== Work to be completed ==
Copy out everything in the listing below from the line containing "Given: Click the dialog's scroll right arrow" down to the line containing "Looking at the screenshot, I should tap(494, 295).", both included, keeping each line as it appears.

== == ==

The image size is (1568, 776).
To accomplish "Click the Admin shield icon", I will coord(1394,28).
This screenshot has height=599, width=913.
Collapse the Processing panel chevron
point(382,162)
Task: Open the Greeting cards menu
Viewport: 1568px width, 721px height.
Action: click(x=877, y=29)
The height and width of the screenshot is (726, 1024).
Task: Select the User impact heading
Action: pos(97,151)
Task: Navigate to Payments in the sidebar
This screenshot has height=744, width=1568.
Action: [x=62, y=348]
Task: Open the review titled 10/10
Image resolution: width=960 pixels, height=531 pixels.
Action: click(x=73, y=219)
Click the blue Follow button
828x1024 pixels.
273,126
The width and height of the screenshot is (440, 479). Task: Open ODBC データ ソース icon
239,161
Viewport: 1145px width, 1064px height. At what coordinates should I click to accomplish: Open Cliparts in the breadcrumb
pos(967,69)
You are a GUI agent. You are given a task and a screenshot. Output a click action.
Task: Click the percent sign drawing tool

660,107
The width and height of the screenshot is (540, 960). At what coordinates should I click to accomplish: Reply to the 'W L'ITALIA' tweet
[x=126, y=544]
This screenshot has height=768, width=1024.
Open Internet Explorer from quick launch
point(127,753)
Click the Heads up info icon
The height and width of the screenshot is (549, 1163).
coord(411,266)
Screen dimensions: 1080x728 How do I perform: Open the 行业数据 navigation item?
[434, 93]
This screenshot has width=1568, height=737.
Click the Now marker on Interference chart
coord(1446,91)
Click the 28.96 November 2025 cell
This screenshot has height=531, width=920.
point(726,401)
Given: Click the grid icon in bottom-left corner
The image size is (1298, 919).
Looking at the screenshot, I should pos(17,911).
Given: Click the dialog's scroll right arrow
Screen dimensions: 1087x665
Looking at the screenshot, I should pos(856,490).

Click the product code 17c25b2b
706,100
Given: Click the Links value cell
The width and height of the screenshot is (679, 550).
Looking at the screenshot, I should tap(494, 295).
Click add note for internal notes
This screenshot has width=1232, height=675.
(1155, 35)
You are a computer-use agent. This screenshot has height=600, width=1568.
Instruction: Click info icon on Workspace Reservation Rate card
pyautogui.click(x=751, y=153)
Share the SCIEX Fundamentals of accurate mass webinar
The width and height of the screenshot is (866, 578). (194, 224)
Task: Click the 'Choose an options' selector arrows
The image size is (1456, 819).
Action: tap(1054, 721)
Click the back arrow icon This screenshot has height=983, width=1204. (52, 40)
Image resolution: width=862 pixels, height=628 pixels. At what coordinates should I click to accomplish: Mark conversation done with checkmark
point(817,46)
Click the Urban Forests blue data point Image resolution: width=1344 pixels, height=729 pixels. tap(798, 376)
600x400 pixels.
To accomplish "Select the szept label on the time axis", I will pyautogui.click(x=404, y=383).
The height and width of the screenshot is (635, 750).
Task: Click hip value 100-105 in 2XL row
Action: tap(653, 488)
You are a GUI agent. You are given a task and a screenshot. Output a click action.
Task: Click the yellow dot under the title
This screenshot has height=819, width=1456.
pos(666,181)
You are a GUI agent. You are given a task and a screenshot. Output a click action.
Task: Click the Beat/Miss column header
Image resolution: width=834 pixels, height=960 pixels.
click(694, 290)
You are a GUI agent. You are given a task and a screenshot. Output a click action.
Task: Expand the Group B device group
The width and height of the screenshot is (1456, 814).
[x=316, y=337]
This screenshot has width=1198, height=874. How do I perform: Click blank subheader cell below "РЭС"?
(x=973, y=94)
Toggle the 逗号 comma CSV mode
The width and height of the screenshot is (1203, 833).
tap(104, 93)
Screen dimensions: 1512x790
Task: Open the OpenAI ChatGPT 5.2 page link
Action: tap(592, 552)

== == ==

== Solution to the exercise ==
Given: Click the dialog's scroll right arrow
Screen dimensions: 1087x665
Looking at the screenshot, I should pos(856,490).

Click the product code 17c25b2b
706,100
Given: Click the Links value cell
The width and height of the screenshot is (679, 550).
Looking at the screenshot, I should tap(494, 295).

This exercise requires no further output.